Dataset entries
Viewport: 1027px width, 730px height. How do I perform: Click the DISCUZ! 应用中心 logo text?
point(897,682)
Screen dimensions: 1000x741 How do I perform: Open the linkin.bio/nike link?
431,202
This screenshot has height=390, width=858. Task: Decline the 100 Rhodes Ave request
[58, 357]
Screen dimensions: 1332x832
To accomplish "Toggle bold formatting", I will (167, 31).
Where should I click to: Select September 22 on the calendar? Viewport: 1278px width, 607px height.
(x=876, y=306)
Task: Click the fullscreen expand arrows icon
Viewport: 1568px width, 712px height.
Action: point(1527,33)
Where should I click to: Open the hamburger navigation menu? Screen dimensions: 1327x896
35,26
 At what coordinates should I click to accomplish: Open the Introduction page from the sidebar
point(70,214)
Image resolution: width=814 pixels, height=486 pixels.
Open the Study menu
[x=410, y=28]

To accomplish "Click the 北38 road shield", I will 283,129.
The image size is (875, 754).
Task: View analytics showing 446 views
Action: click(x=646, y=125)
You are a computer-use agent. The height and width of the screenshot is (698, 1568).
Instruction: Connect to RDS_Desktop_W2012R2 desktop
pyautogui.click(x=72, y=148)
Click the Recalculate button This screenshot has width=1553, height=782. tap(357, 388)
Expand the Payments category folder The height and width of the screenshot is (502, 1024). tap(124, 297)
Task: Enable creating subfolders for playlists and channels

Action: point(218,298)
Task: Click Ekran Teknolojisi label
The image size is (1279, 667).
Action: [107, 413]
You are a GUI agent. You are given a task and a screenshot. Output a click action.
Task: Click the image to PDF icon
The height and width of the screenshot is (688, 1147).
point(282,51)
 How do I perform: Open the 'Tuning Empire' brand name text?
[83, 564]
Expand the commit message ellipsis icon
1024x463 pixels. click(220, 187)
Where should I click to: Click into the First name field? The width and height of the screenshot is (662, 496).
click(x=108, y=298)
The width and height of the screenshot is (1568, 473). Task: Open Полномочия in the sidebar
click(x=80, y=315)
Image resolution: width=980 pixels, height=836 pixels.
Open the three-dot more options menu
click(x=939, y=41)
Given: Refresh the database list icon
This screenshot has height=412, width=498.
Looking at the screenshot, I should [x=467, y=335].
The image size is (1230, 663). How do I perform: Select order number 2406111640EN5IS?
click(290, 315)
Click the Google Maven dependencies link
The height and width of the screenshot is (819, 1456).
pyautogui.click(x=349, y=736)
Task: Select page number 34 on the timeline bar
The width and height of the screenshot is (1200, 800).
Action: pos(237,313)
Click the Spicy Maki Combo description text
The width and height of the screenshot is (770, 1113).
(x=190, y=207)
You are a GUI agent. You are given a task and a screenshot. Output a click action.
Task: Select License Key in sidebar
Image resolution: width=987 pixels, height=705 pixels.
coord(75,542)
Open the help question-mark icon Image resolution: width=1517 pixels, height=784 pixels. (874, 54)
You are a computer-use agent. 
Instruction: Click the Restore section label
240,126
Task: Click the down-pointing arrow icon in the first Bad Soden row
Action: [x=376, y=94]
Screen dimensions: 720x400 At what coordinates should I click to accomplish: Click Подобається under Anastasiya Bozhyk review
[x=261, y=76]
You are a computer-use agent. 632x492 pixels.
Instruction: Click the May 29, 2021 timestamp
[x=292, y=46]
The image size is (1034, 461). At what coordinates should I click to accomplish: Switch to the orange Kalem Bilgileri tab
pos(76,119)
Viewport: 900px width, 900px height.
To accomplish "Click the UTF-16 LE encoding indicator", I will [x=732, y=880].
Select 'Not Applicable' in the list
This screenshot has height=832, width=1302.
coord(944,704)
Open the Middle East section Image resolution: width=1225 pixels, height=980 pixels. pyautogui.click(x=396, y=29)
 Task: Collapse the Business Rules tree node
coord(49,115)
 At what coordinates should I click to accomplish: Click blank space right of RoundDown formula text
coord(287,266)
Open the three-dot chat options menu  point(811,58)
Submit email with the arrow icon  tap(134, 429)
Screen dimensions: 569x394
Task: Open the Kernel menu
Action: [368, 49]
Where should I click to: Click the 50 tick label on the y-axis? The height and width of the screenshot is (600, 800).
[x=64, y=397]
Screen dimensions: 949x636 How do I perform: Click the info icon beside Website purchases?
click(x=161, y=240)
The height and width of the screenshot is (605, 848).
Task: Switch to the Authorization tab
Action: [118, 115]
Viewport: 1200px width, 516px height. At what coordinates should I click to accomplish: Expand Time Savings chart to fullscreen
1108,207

__TASK GOAL__. The lines from the one with "Screen dimensions: 949x636" through the final line of the data are to be reproduced exactly, both included, with no other lines.

__RESULT OF THIS EXERCISE__.
Screen dimensions: 949x636 How do I perform: Click the info icon beside Website purchases?
click(x=161, y=240)
The height and width of the screenshot is (605, 848).
Task: Switch to the Authorization tab
Action: [118, 115]
Viewport: 1200px width, 516px height. At what coordinates should I click to accomplish: Expand Time Savings chart to fullscreen
1108,207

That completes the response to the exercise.